Air motor 22 thereupon causes impeller blades 23 to rotate at an appropriate speed, such as 2,000 r.p.m. for example, so as to create a cold air stream by drawing in air at ambient pressure and ambient temperature which is below freezing, and causing said air to flow along the direction of arrows 25 through the device to the left thereof in the view shown in FIG. 2. The compressed air, after flowing through the air motor 22, exhausts from the air motor by way of exhaust pipe 26 which carries the exhaust air into an exhaust gun 21 for use therein as described in more detail below with reference to FIG. 3. Pressurized water is also supplied to exhaust gun 21 via water line 27. The flow therein being controlled by a valve 28 shown in FIG. 2. For efficient operation, the valve may be set to provide a relatively large flow thereof, up to as high as 70 gallons per minute (gpm), for example. The exhaust gun 21 provides a combined stream of exhaust air and a compressed air/water pressurized mixture, as described below, at its output end 29, as shown by arrow 20 (best seen in FIGS. 3 and 5). The combined stream 30 ultimately exits from the front end of the housing 20 at which end it generally enters the central portion of the air stream 25 created by the air impeller blades 23 (See FIG. 5) to form an overall output stream 33 from the device. A spray of water from a water spray means 24 positioned at the front end of the overall device enters the periphery of output stream 33, thereby becoming diffused both in the forward current of the sub-freezing air stream 25 created by air impeller blades 23 and in the forward projected current of the exhaust air and compressed air/pressurized water combination provided by the stream 30 from exhaust gun 21. Nucleation takes place external to the unit near the front end thereof so that the water particles then fall as snow onto the ground to form an appropriate artificial snow cover. The operation and structure of the exhaust gun is shown in more detail in FIG. 3.

Thus, water originating from the main water pipe line 13 is ultimately conveyed through pipe lines 27 and control valve 28 (see FIG. 2) so as to enter the front section of exhaust gun 21 into a jacket or chamber 35, formed by the external tubular section 36 and an internal generally tubular section 37 extending partially backward, for example, toward the rear end of exhaust gun 21. Inner tubular member 37 thereby forms an effective barrel for controlling the projection of exiting fluids while chamber 35 forms a water jacket around the barrel to maintain the discharge orifice 30 thereof at a sufficiently high level to prevent any ice formation thereof.

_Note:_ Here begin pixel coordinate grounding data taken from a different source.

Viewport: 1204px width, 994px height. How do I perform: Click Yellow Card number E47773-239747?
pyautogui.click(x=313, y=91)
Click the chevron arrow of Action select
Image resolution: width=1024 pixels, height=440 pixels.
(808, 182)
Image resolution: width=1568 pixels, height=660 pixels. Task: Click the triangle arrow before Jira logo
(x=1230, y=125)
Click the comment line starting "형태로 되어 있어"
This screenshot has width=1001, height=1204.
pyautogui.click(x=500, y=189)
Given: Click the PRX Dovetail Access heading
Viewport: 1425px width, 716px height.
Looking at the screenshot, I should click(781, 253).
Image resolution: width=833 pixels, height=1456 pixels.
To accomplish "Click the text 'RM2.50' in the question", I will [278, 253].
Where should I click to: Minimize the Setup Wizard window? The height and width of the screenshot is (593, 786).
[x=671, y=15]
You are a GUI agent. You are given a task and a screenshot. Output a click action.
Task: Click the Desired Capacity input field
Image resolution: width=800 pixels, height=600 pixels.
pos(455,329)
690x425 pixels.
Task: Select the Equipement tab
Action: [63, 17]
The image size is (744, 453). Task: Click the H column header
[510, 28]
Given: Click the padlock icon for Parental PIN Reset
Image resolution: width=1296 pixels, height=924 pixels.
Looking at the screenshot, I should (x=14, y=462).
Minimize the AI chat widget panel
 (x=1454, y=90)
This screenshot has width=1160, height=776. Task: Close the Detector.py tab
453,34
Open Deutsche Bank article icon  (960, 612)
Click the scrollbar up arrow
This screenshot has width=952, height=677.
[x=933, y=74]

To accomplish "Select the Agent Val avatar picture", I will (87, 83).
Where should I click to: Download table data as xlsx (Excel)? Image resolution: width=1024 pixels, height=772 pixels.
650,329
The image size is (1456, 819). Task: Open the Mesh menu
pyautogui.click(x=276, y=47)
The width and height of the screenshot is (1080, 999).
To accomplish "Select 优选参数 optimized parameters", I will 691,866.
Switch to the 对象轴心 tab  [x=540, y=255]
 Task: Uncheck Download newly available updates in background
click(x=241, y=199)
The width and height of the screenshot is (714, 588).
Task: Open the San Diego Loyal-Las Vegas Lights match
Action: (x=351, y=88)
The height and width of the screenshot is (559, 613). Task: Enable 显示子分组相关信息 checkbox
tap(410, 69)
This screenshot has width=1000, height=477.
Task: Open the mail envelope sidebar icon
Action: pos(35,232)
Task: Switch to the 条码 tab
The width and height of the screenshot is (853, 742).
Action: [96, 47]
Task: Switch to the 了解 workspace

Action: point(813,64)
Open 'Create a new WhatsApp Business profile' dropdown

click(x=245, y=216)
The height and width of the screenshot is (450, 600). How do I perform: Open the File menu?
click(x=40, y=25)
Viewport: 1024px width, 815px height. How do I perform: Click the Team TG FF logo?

The water in chamber 35 exits therefrom via pipe line 27A extending into chamber 35 at an opening in tubular member 36 and flows to a nozzle 40 mounted at the opposite end of exhaust gun 21. Nozzle 40 directs the water into a mixing chamber 41 where it mixes with compressed air fed thereto via nozzle 42 supplied from an input pipe line 14B from the centralized air compressor. The compressed air which reaches chamber 41 may be at a pressure of about 70 psi, for example. The water and air entering chamber 41 from nozzles 40 and 42, respectively, thereupon become mixed and exist therefrom via an orifice 43 in plate 44 into a tube 45 formed as an extension of mixing chamber 41. Tube 45 extends generally to the central region of exhaust gun 21 into inner tubular member 37 so as to convey the compressed air and pressurized water mixture 34 therethrough.

Exhaust air from air motor 22 is supplied to exhaust gun 21 via exhaust pipe 26 and enters into a region 47 from which region it is conveyed into the interior of inner tubular member 37 as shown by arrows 46. The compressed air/pressurized watermixture 34 from tube 45 thereupon joins the exhaust air from air motor 22 within inner tubular member 37 to form a combined stream 30 thereof which exits from opening 39 formed, for example, by a cap member 38.

The exhaust pipe 25 is placed at a position sufficiently remote from the exit end of tube 45 so that the highly pressurized air and water mixture from tube 45 (at an air pressure, for example, of about 70 psi and at a water pressure, for example, of 250 psi) will draw forward the lesser pressurized exhaust air (at a pressure, for example, of less than 70 psi) in a venturi-like fashion. Such operation decreases the back pressure of the exiting air from the air motor and serves to increase the operating efficiency of the air motor. The combined stream 30 which contains the higher pressurized air/water combination from tube 45 and the lower pressurized exhaust air from the air motor 22 exits from opening 39 at the output end of exhaust gun 21. Such stream thereupon joins the sub-freezing air in cylinder 20 (see FIG. 5) which flows therethrough from the operation of the impeller blades 31 to form an overall mixture 33 thereof as discussed above.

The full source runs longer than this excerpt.